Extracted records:
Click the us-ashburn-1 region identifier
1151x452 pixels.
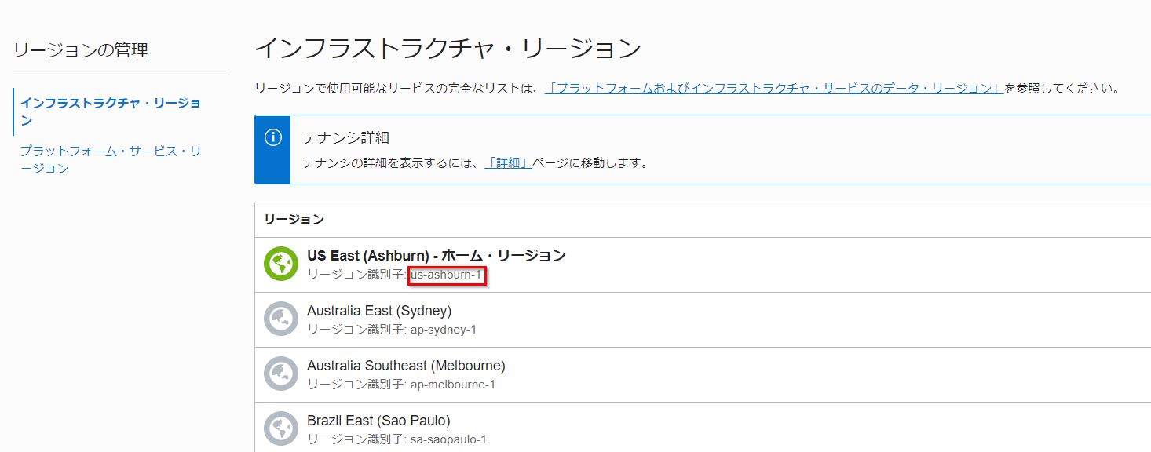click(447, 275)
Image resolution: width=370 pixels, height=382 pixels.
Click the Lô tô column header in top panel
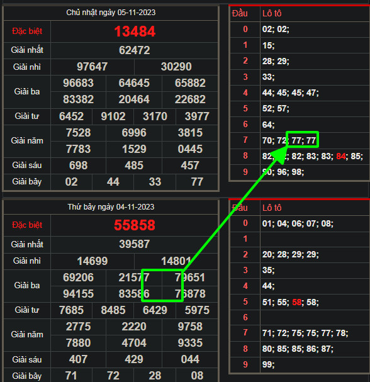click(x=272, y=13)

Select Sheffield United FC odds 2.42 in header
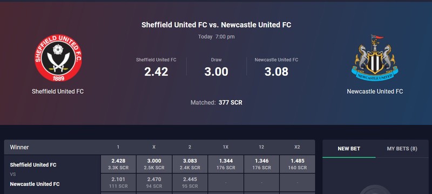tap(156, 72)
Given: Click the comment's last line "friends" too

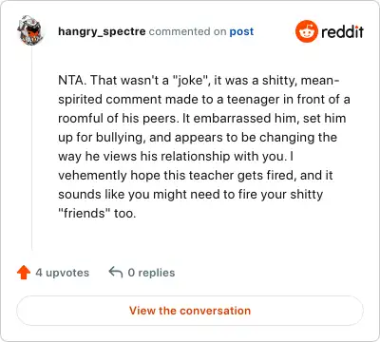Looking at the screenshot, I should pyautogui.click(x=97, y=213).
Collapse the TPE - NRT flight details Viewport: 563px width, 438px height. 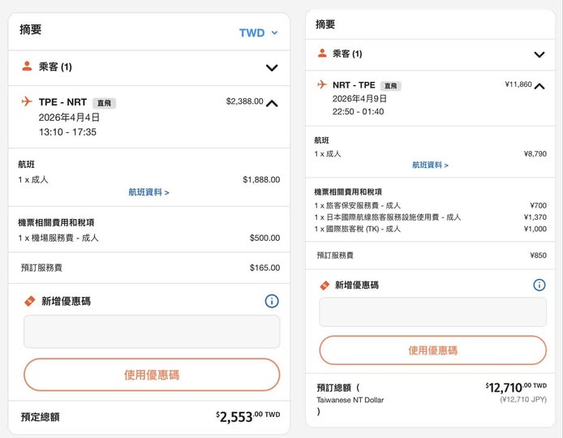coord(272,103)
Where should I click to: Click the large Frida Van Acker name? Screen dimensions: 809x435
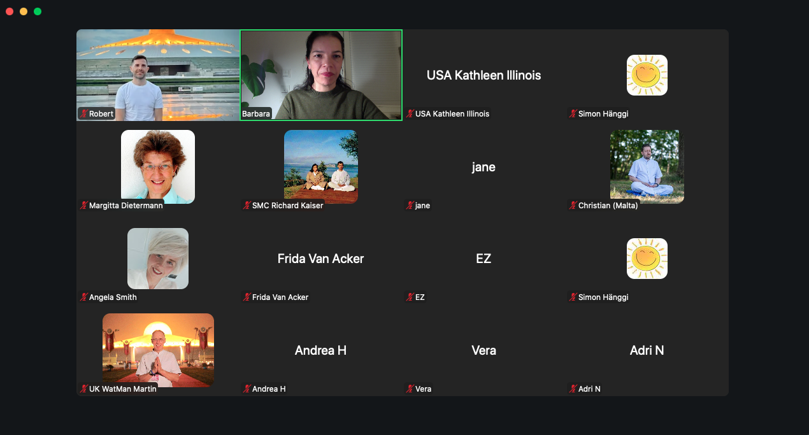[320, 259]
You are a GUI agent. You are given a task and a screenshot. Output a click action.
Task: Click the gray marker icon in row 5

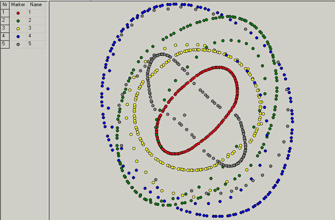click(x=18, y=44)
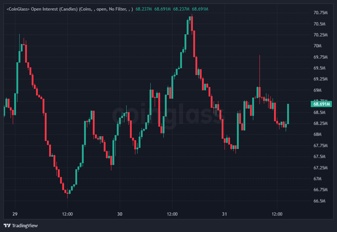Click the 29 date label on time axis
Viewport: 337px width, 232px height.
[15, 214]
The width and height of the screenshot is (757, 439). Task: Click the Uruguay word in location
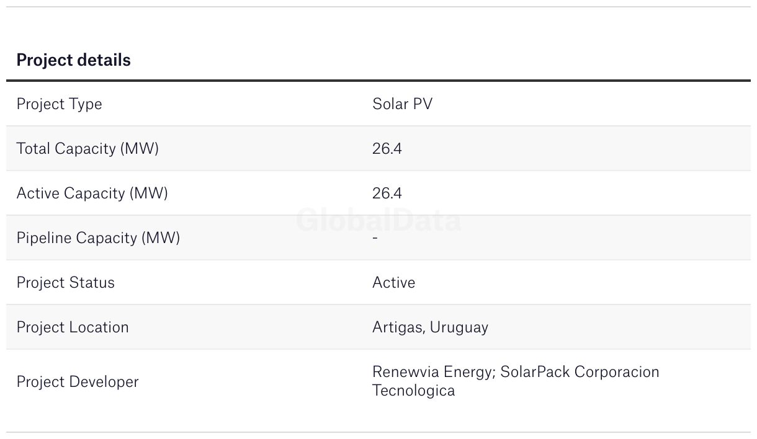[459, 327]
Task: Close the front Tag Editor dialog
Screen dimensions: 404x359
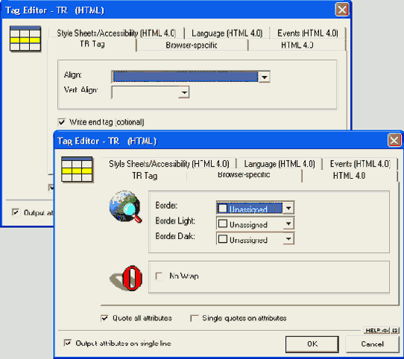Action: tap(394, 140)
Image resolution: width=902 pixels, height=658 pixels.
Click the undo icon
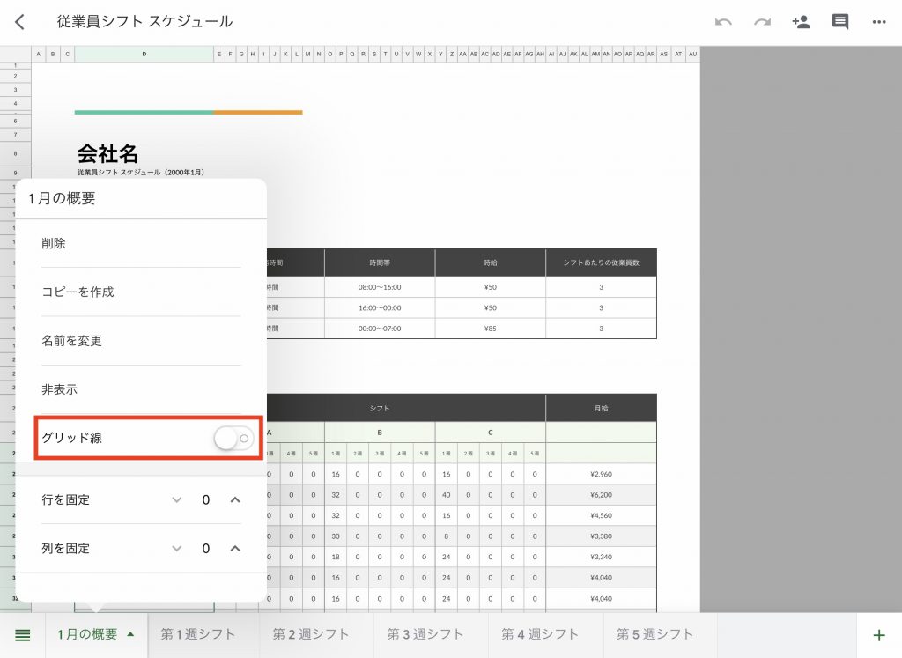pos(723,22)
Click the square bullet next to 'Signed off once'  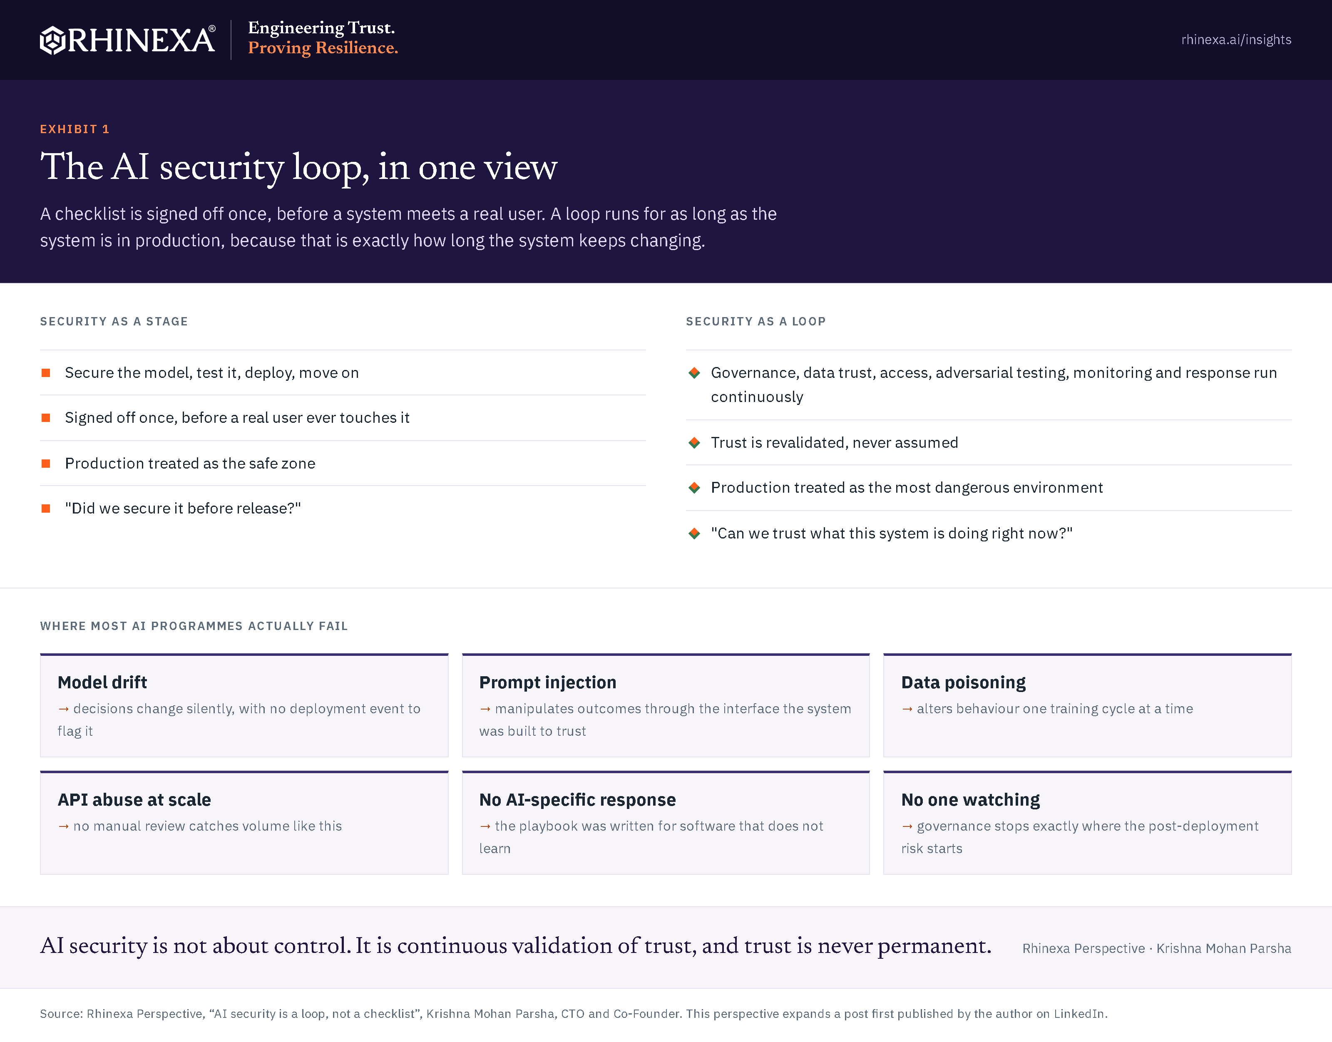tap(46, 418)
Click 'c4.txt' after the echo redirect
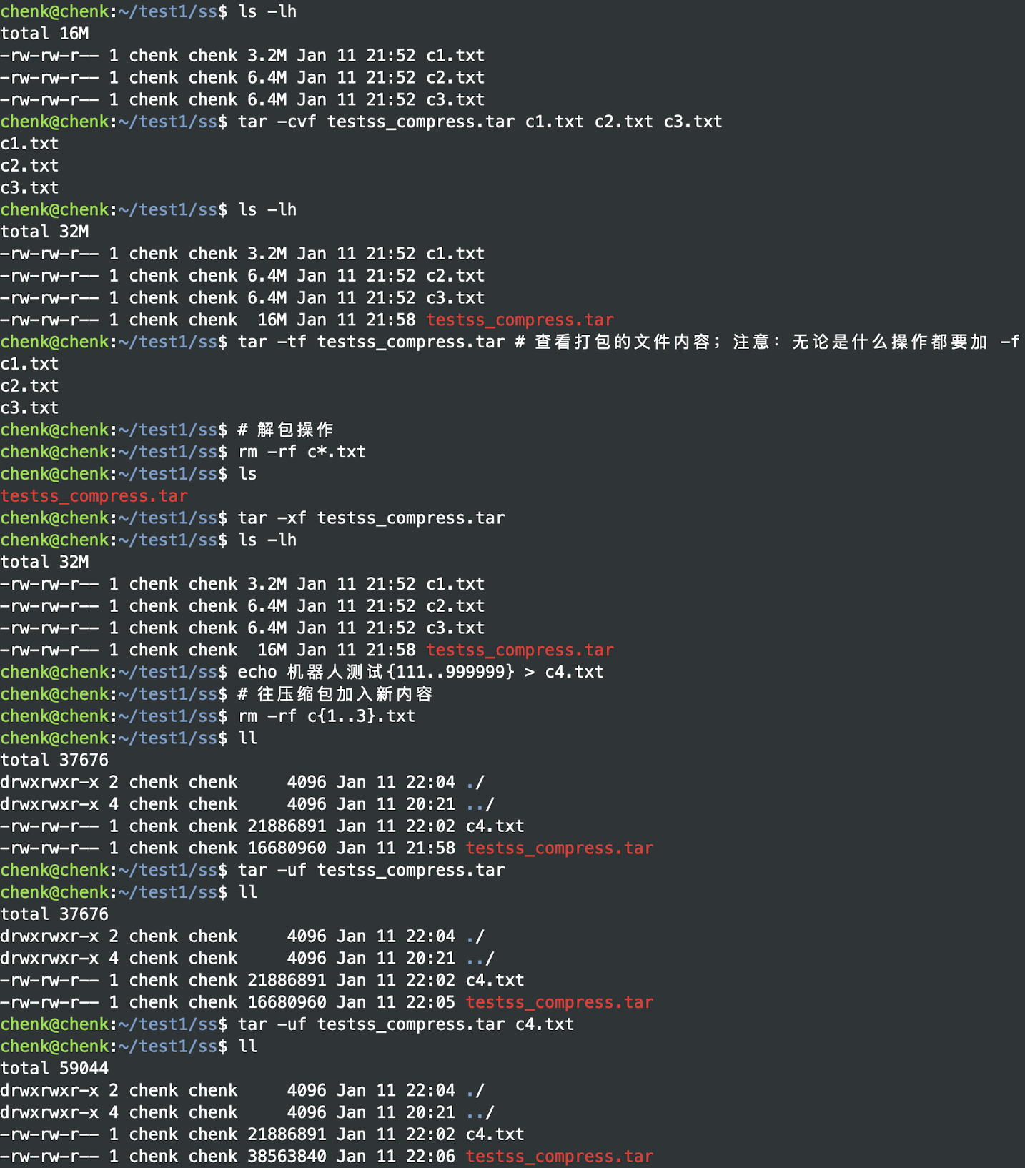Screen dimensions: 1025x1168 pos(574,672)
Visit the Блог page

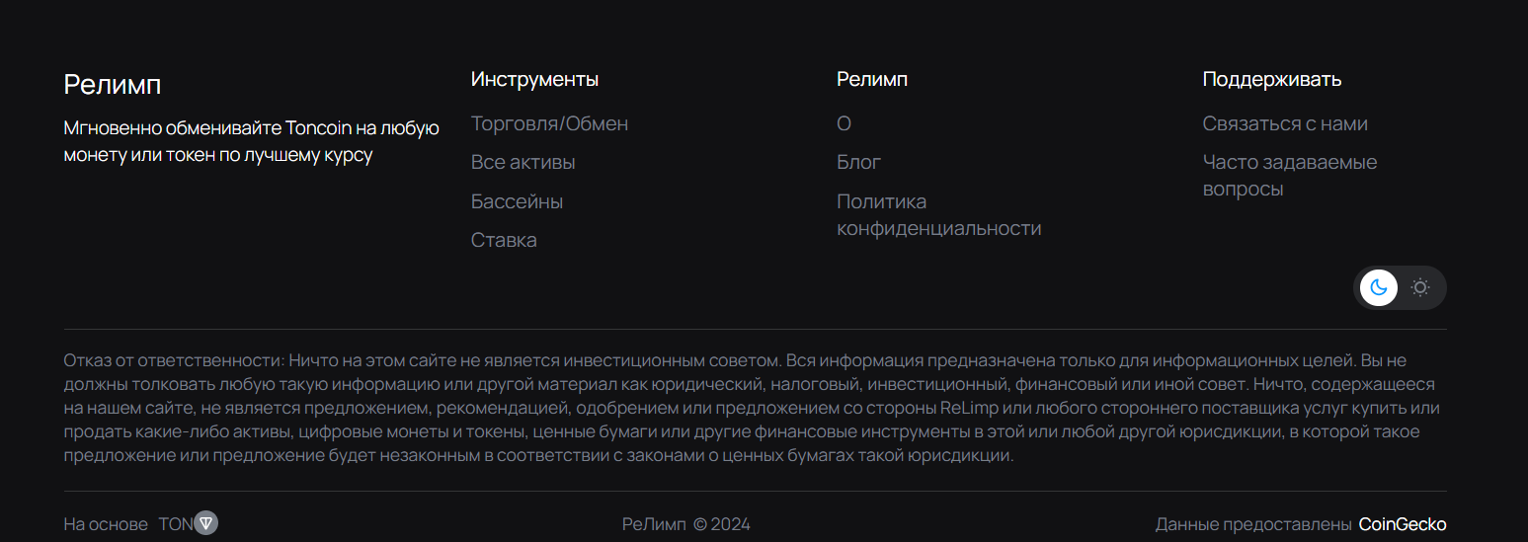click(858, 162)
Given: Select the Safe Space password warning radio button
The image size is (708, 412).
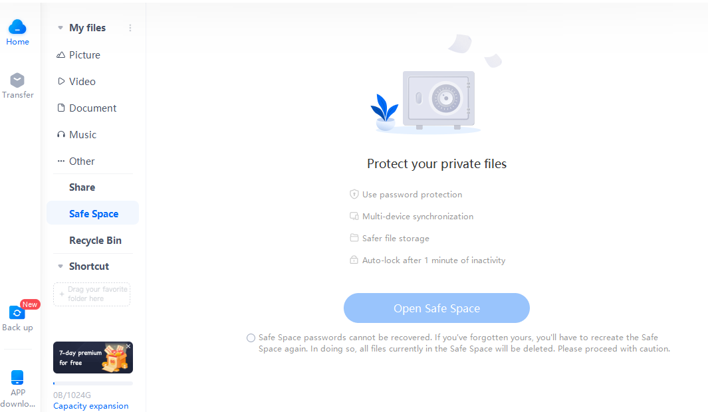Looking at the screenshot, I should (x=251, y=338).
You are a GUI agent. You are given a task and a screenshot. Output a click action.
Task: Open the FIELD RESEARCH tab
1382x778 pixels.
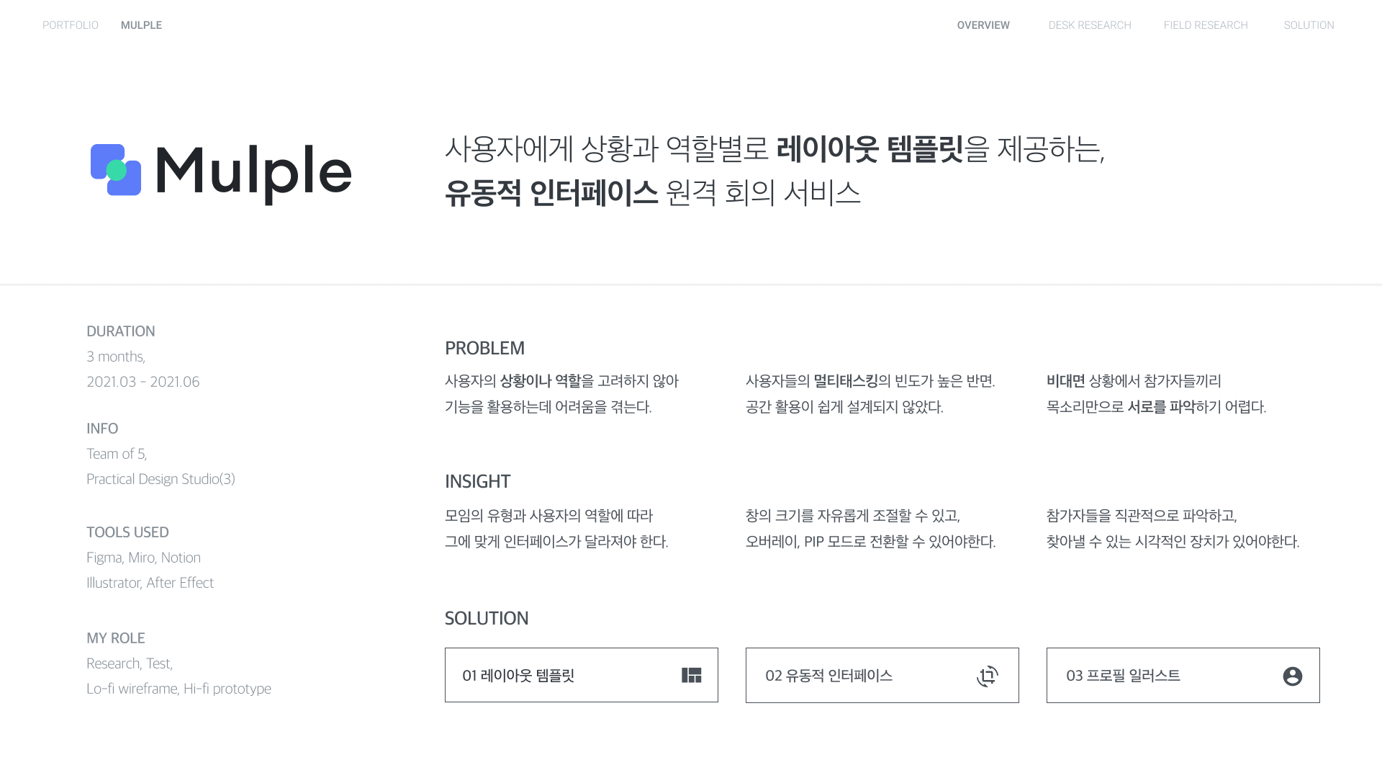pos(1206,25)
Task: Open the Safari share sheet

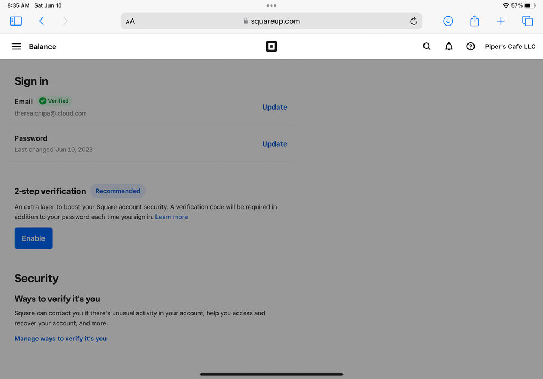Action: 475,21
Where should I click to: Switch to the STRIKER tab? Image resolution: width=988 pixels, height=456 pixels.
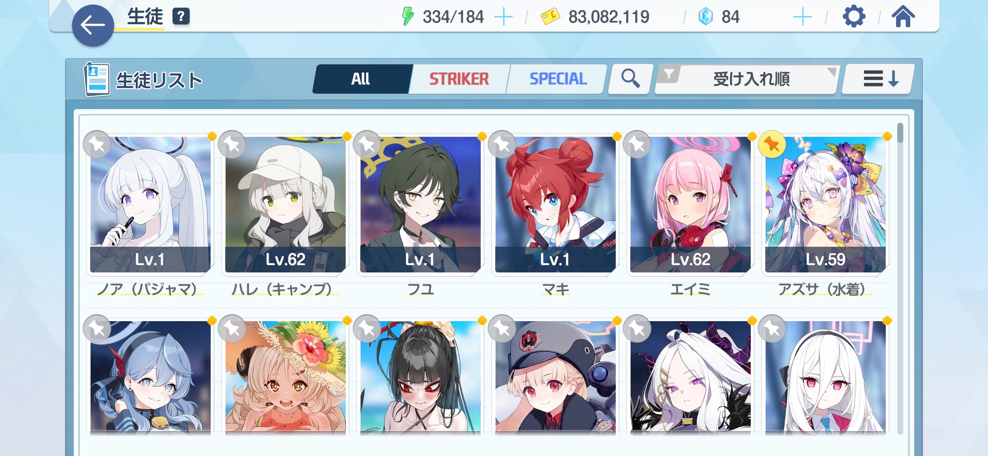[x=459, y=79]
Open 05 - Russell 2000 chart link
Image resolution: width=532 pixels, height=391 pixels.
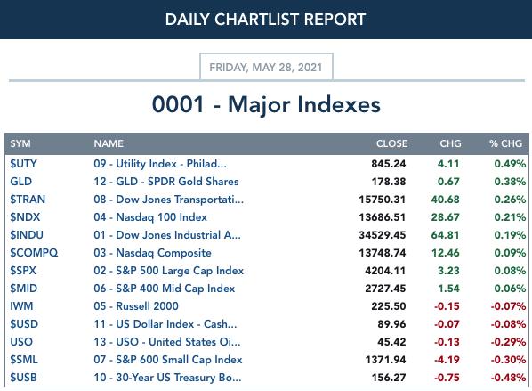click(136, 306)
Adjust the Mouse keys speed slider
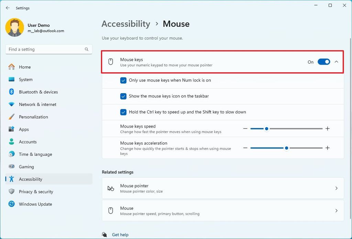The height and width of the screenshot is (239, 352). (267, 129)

■ EXERCISE OBJECTIVE
Begin with the line that has "The image size is (708, 412)." and continue to the last line of the entries, printing each line exactly and nothing else; include both ends and skip the pictures.

■ TASK ANSWER
The image size is (708, 412).
Looking at the screenshot, I should (x=251, y=338).
You are a GUI agent. You are given a task and a screenshot. Output a click action.
Task: Open the FIELD RESEARCH tab
1382x778 pixels.
pos(1206,25)
Task: Open the Safari share sheet

Action: 475,21
Where should I click to: Switch to the STRIKER tab? Image resolution: width=988 pixels, height=456 pixels.
[x=459, y=79]
Open 05 - Russell 2000 chart link
Image resolution: width=532 pixels, height=391 pixels.
click(136, 306)
Adjust the Mouse keys speed slider
The height and width of the screenshot is (239, 352). (267, 129)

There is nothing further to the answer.